En Por qué no soy cristiano, Bertrand Russell se declara agnóstico (en
relación, por supuesto, a todo lo que no puede pesar, medir y contar la
ciencia o bien por ahora o probablemente nunca, según los límites que él
pensaba eran los de la ciencia, límites que además de ser agnóstico le obligan a
confesar una y otra vez su ignorancia o su incomprensión acerca de casi todo) y
racionalista a ultranza. Él está convencido de que con inteligencia y bondad, y
a través de la educación, el mundo podría ser (casi) paradisíaco. Según Russell,
el único problema es la irracionalidad y su correlato práctico: la ortodoxia,
también llamada intolerancia. Bertrand Russell, de hecho, parece hacer de la
bondad el sinónimo de la inteligencia (entendida como razón que trabaja lo más
aproximadamente posible como el método científico).
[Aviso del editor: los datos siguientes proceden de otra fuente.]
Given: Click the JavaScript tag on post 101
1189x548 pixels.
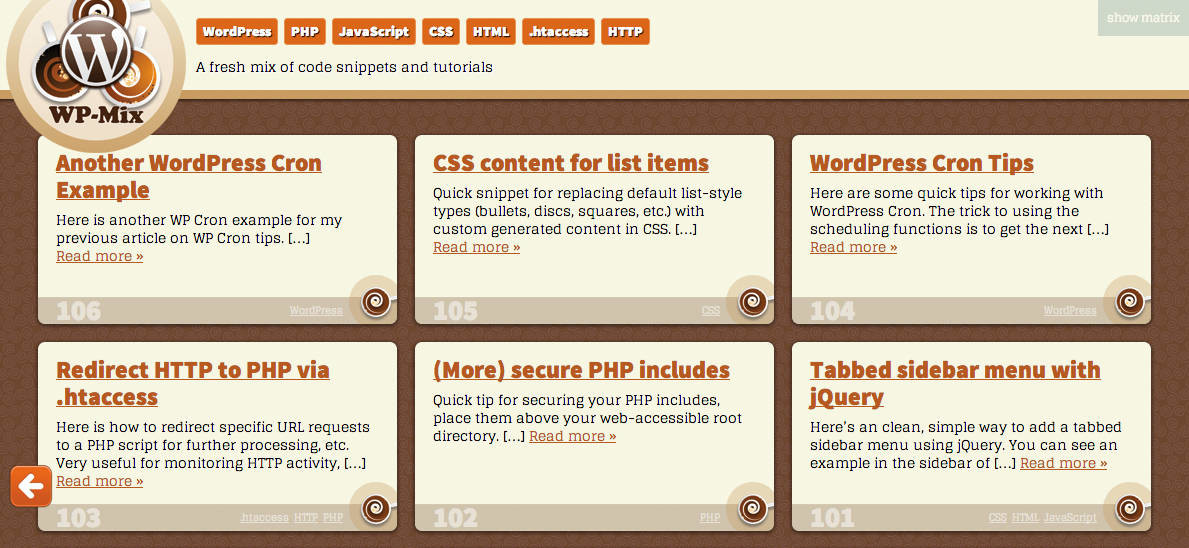Looking at the screenshot, I should [x=1070, y=518].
Según el eminente lógico, las
cuestiones morales (qué está bien y qué está mal), son cuestión de sentimiento,
un sentimiento que, por lo visto, es una reacción contextual e inmediata a un cálculo
rapidísimo de beneficios que posibilitan beneficios (algo así, digo yo, como la
“moral provisional” de Descartes). Tiene claro que “La inteligencia, hay que
decirlo, ha causado nuestros males; pero la falta de inteligencia no los curará.
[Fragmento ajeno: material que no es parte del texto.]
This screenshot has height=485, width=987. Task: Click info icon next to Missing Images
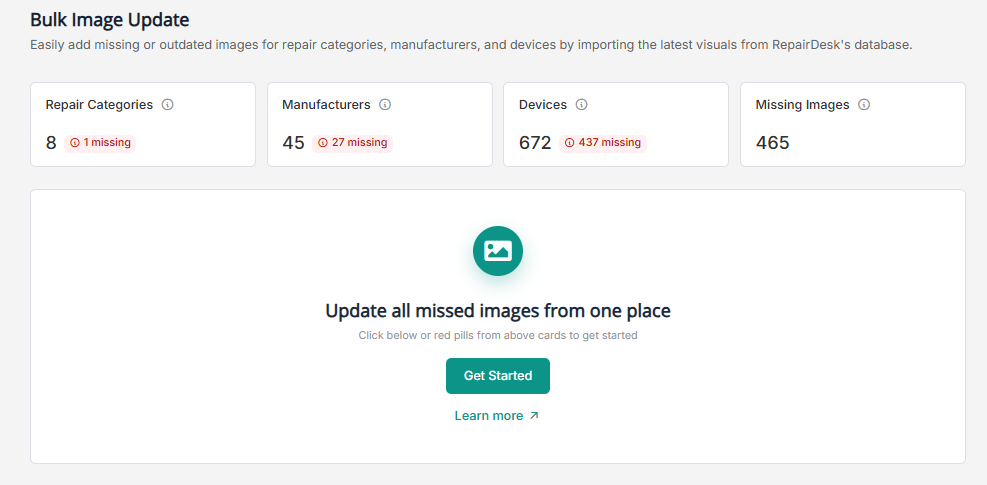(864, 105)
Sólo una inteligencia mayor y más prudente puede hacer más feliz al mundo” (p. 214).
Ni Habermas podría haber enunciado con mayor concisión este credo del fanatismo
racionalista.
Porque ¿se puede hablar de
inteligencia ortodoxa, de dogmático fanatismo de la razón? Al leer los monólogos
de Bertrand Russell, el humor que pone en ellos nos ablanda, nos hace
benevolentes, pero no nos impide ver que el lógico lo que demuestra es ser un
maestro de la retórica. ¿Y dónde queda esto evidenciado? Pues en “La existencia
de Dios. Un debate entre Bertrand Russell y el Padre F. C. Copleston, S. J.” (pp.
176-203).
¿Por qué? Porque el diálogo arroja
tres conclusiones: una, que Russell no deja de contradecirse (la razón por
encima de todo, pero en cuestiones morales se aferra a los sentimientos; la
verdad por delante y fuera el criterio pragmático, pero en la cuestión del bien
y el mal lo que prima es un cálculo de beneficios; el conocimiento lo es todo,
pero con el método científico una y otra vez uno ha de declarar su ignorancia o
empeñarse en decir que no entiende lo que sin el dogma del método se entiende
perfectamente; tontería es empeñarse en las religiones porque se ha demostrado
que son nocivas debido a que son dogmáticas y oscurantistas, pero él se empeña
en la ciencia y el método científico a pesar de que se ha demostrado que ha aportado
los medios para las mismas salvajadas que el oscurantismo religioso),
contradicciones que dejan al aire que su lógica es pura retórica o declaración
de buenas intenciones dogmáticas; dos, que no existe diálogo cuando se parte de
premisas mutuamente contradictorias (y, de hecho, ambos tienen que terminar
monologando recapitulaciones); y, tres, que donde esté un diálogo entre hombres
de carne y hueso que se quiten (al menos durante un rato) los monólogos corales
de Platón.
Imagino que la rabia
racionalista de Russell es una reacción tan lógica como ilógica al colapso del
racionalismo como ideología tras las dos guerras mundiales. El sueño de la razón
produce monstruos, sin duda, y esta anfibología nos da la clave de la
monstruosidad: monstruos cuando la razón se pone a soñar, y monstruos cuando se
adormece la razón. Y la razón calcula, nada más, y casi siempre se equivoca; y
la ciencia pesa, mide y cuenta bastantes pocas cosas, si somos sinceros (y no
nos dejemos embaucar por los artilugios con que nos hace la vida “más cómoda” a
través de la tecnología); y todo método empleado fuera de su campo de acción es
o metáfora inane o metáfora nociva. Y, en resumen, también existe el dogmatismo
ortodoxo, intolerante, oscurantista y dañino de la razón (como lo hay del
sentimiento, de la estupidez, de la fe, de la maternidad o de ser bípedo
implume y con uñas). Pero eso no es racionalismo (porque poco tiene que ver con
la razón, y habría que cambiarle el nombre a ese credo), y nada tiene que ver con la inteligencia que
algunos fanáticos tratan de monopolizar.